DIRECTIONS FOR THIS TASK: Count the lines in the records below that contain the word "click". Give only the number.

EXCERPTED DATA:
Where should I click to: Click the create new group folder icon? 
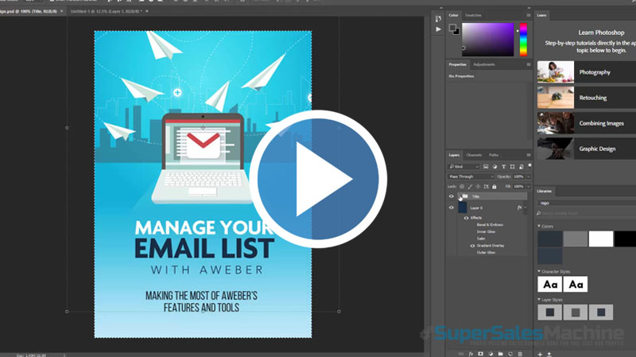point(501,352)
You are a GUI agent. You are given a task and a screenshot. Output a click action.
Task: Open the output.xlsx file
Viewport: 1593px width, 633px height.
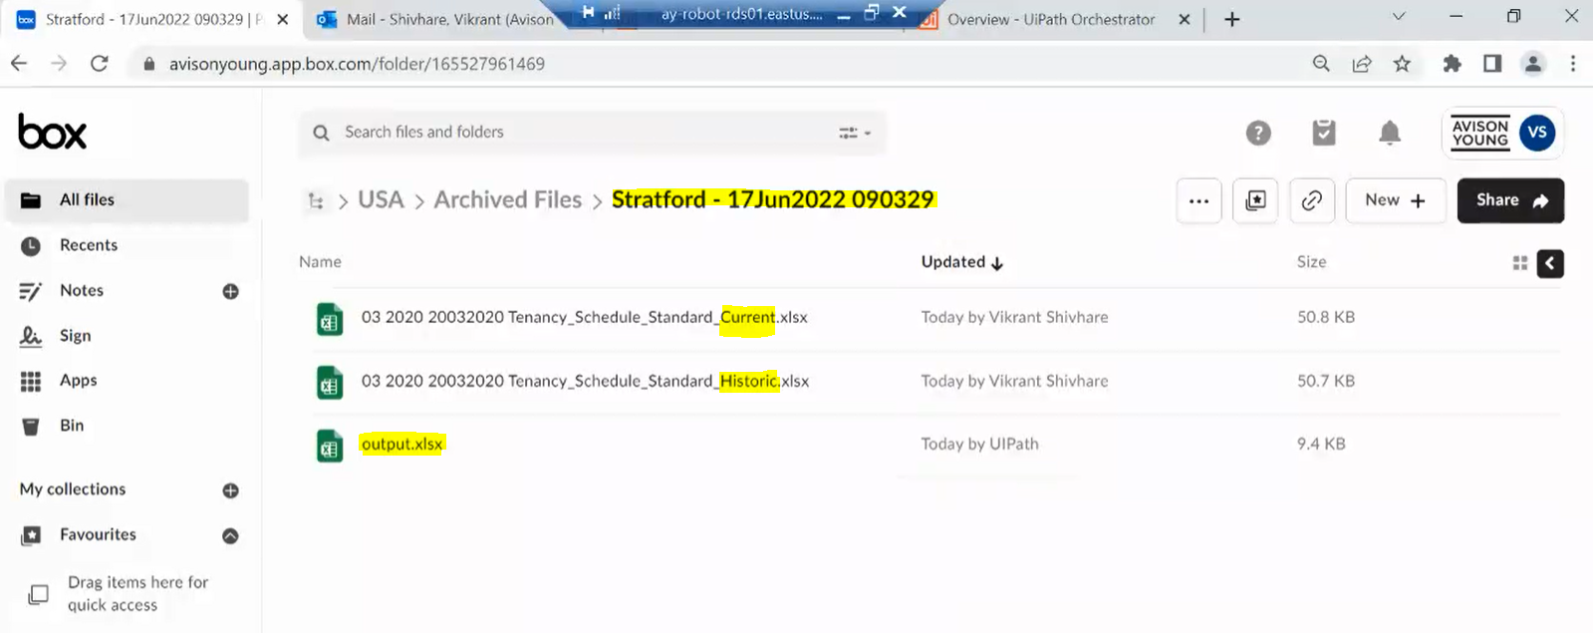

CORRECT OUTPUT: 2